You can use the builtin bisect module:

>>> from bisect import *
>>> bisect_left([1,2,2,2,2,3,4,4,4,4,5], 2)
1
>>> bisect_left([1,2,2,2,2,3,4,4,4,4,5], 4)
6
>>> bisect_right([1,2,2,2,2,3,4,4,4,4,5], 4)
10
>>> bisect_right([1,2,2,2,2,3,4,4,4,4,5], 2)
5
>>> bisect_right([1,2,2,2,2,3,4,4,4,4,5], 15)
11
>>> bisect_right([1,2,5,6], 3)
2

If you have to write this by hand as an exercise, start by looking at bisect_left's source code:

def bisect_left(a, x, lo=0, hi=None):
    """Return the index where to insert item x in list a, assuming a is sorted.
    The return value i is such that all e in a[:i] have e < x, and all e in
    a[i:] have e >= x.  So if x already appears in the list, a.insert(x) will
    insert just before the leftmost x already there.
    Optional args lo (default 0) and hi (default len(a)) bound the
    slice of a to be searched.
    """

    if lo < 0:
        raise ValueError('lo must be non-negative')
    if hi is None:
        hi = len(a)
    while lo < hi:
        mid = (lo+hi)//2
        # Use __lt__ to match the logic in list.sort() and in heapq
        if a[mid] < x: lo = mid+1
        else: hi = mid

This is easy to implement recursively (if desired) and then test against the builtin:

def bisect_left(a, target, lo=0, hi=None):
    if hi is None: hi = len(a)

    mid = (hi + lo) // 2

    if lo >= hi: 
        return mid
    elif a[mid] < target:
        return bisect_left(a, target, mid + 1, hi)

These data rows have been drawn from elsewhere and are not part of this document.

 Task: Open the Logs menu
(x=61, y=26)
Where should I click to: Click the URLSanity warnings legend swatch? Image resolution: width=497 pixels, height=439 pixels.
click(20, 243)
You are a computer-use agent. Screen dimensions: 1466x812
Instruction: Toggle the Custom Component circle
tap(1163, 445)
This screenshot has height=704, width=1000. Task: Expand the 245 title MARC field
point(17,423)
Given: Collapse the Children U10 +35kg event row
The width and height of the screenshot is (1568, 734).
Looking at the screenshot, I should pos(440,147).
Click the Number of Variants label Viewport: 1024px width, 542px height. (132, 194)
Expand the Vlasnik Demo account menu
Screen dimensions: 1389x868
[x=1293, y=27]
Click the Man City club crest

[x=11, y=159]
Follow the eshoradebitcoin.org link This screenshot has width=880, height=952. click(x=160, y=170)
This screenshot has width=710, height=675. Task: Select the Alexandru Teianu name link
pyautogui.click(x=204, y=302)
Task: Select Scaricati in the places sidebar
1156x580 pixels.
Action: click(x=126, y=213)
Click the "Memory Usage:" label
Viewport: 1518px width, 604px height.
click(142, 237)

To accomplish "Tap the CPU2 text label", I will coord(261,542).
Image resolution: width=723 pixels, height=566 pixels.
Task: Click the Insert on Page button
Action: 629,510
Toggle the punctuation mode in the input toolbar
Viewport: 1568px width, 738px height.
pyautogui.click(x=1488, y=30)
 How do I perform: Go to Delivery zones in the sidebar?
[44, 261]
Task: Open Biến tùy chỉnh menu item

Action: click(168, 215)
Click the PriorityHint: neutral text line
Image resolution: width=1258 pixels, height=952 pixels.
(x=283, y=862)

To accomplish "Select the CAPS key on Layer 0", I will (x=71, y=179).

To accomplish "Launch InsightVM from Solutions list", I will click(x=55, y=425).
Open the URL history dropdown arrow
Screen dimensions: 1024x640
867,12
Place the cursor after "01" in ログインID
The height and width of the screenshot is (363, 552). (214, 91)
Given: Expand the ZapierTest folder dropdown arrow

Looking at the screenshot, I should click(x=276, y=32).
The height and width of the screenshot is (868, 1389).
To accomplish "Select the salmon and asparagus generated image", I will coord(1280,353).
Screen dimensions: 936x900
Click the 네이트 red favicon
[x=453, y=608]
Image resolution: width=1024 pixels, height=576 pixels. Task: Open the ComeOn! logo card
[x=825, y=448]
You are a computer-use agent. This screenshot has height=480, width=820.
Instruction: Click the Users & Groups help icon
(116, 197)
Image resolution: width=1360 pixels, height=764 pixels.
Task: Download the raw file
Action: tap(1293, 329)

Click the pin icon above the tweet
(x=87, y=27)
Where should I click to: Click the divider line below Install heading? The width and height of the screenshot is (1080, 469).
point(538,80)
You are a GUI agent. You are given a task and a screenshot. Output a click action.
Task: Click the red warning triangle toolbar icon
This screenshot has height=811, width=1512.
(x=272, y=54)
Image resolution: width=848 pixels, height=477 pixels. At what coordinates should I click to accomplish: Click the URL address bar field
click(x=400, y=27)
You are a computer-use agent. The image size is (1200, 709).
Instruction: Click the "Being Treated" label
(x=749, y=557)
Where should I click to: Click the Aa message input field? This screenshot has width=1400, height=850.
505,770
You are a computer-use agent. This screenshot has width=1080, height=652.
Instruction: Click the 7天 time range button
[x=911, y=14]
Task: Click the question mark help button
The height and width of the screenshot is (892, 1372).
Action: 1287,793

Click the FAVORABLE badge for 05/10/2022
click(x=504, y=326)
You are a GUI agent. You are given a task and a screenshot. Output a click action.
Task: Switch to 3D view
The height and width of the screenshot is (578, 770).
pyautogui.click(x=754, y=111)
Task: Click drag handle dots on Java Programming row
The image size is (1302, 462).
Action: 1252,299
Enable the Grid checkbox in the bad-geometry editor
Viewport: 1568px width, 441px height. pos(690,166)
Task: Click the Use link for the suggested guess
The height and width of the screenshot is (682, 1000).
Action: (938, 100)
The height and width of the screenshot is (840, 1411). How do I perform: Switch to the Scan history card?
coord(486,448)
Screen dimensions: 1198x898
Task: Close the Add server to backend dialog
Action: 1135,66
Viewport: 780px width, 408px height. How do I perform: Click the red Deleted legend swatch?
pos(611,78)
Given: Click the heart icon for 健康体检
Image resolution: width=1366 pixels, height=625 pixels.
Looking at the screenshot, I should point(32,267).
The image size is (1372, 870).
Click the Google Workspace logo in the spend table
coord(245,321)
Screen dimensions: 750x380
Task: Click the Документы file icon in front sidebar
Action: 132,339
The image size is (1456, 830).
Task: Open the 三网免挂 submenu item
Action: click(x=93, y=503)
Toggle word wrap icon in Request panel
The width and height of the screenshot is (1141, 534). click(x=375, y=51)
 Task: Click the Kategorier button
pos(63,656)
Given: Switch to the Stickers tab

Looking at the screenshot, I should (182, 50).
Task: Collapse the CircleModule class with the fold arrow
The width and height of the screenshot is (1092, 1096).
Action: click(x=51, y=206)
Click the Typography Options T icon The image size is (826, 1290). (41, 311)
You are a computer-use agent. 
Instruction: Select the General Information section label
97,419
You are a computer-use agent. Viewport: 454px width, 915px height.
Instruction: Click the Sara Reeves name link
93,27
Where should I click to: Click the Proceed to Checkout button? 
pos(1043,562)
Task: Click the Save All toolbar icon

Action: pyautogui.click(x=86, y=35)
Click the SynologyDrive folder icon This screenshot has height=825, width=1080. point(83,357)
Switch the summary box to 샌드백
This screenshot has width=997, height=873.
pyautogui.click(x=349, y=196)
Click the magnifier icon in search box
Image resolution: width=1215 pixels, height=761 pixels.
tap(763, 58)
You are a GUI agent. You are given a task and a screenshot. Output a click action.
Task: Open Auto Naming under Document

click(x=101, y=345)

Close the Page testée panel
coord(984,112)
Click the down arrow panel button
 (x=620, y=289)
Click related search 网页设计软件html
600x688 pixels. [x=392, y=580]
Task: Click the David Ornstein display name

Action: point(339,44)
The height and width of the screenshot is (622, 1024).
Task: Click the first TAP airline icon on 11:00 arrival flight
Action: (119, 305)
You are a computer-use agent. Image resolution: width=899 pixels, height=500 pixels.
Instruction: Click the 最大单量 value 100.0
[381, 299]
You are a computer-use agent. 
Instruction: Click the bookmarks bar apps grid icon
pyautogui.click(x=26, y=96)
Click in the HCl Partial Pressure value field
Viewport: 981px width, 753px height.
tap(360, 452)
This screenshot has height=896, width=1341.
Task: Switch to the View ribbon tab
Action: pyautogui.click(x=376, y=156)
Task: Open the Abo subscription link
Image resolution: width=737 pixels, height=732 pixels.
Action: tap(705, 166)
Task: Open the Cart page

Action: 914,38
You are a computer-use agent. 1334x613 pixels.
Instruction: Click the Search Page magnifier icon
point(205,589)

    return bisect_left(a, target, lo, mid)

if __name__ == "__main__":
    from bisect import bisect_left as builtin_bisect_left
    from random import choice, randint
    from sys import exit

    for _ in range(10000):
        a = sorted(randint(0, 100) for _ in range(100))

        if any(bisect_left(a, x) != builtin_bisect_left(a, x) for x in range(-1, 101)):
            print("fail")
            exit(1)

Logically, for any call frame, there's only 3 possibilities:

• The lo and hi pointers have crossed, in which case we've either found the element or figured out where it should be if it were in the list; either way, return the midpoint.
• The element at the midpoint is less than the target, which guarantees that the target is in the tail half of the search space, if it exists.
• The element at the midpoint matches or is less than the target, which guarantees that the target is in the front half of the search space.

Python doesn't overflow integers, so you can use the simplified midpoint test.